Thursday, March 10, 2005

vacant landscape


vacant landscape
Originally uploaded by audmo.
the trees are bursting into bloom here and several of my friends are sniffling their way through allergy attacks. spring is here. and to my feeling, about 3 weeks too early. but i'm not complaining. i'll do that in august when everything has the potential to be kindling. i love seeing the trees change though, to check the new growth as i walk down my street to the bus stop.

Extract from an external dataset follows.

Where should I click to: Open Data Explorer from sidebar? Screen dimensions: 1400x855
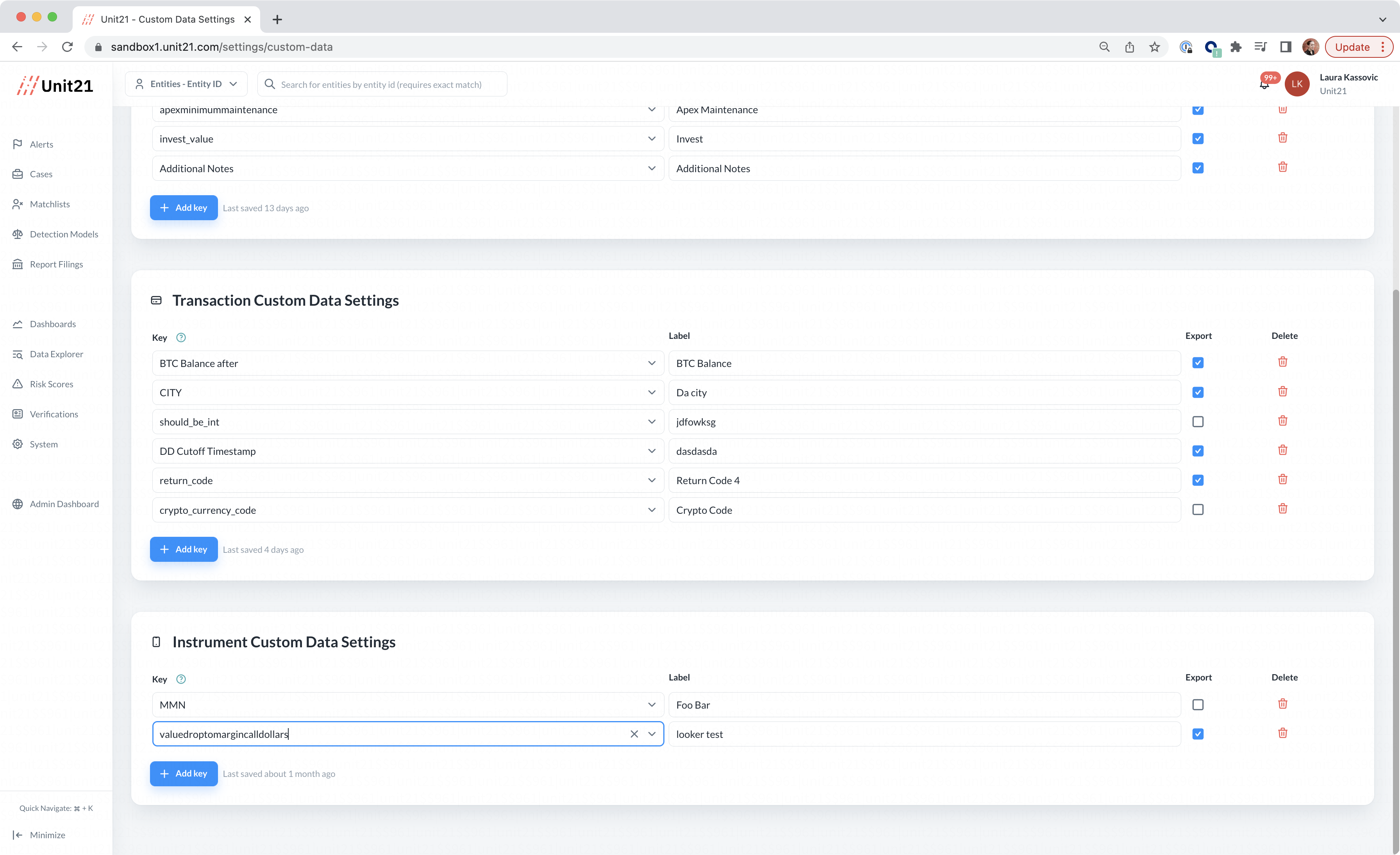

we had a particularly moving chapel this past tuesday, as part of regent's 2 week "offering of the arts" celebration. for one of the songs we sang, photographs taken by a student were on the power point along with the lyrics.

O Come, O Come, Emmanuel
And ransom captive Israel
That mourns in lonely exile here
Until the Son of God appears

Chorus
Rejoice! Rejoice! Emmanuel
Shall come to thee O Israel

O come, thou rod of Jesse, free
Thine own from Satan's tyranny
From depths of of hell thy people save
And give them vict'ry o'er the grave

Chorus
Rejoice! Rejoice! Emmanuel
Shall come to thee O Israel

O come, O Dayspring, come and cheer
Our spirits by thine advent here
And drive away the shaves of night
And pierce the clouds and bring us light

Chorus
Rejoice! Rejoice! Emmanuel
Shall come to thee O Israel

O come, Thou Key of David, come
And open wide our heavenly home
Make safe the way that leads on high
And close the path to misery

Chorus
Rejoice! Rejoice! Emmanuel
Shall come to thee O Israel

O come, O come, Thou Lord of might 
Who to thy tribes, on Sinai's height
In ancient times did'st give the law
In cloud and majesty and awe

Chorus
Rejoice! Rejoice! Emmanuel
Shall come to thee O Israel
(Rev. Isaac Watts)


Seeing these photos along with these familiar lyrics brought me close to tears. amazing that the combination of these too things alone should elicit such a strong reaction, when alone it probably would not have been the case. still mulling my feelings over.

so far what i've got is this ... i was overcome with longing. longing for Jesus to return, longing for things to be made right, longing to experience redemption, longing to see justice done, longing for healing, longing for more, longing for God. as i have studied here, as i have grown, i bump up against this feeling and other related ones - brokenness, tension, sadness and so on. to put it simply ... I WANT MORE. not in the lame consumer wish-i-had-a-million-bucks kind of way. but more in the way of knowing that God created us for more than this - to feel more, to live more ... just more. i am wary of spirituality that makes it seem that you can be utterly satisfied here on earth right now, on your own power. and the longing, the desire for this to happen for the world just about makes me weep sometimes.

it's hard to feel this way. yet there is hope in it, there is comfort somehow. because it WILL happen someday. just like after every long hard winter, there is a spring, and it is beautiful.

hm. that's what i've though through so far, anyway. thoughts, anyone?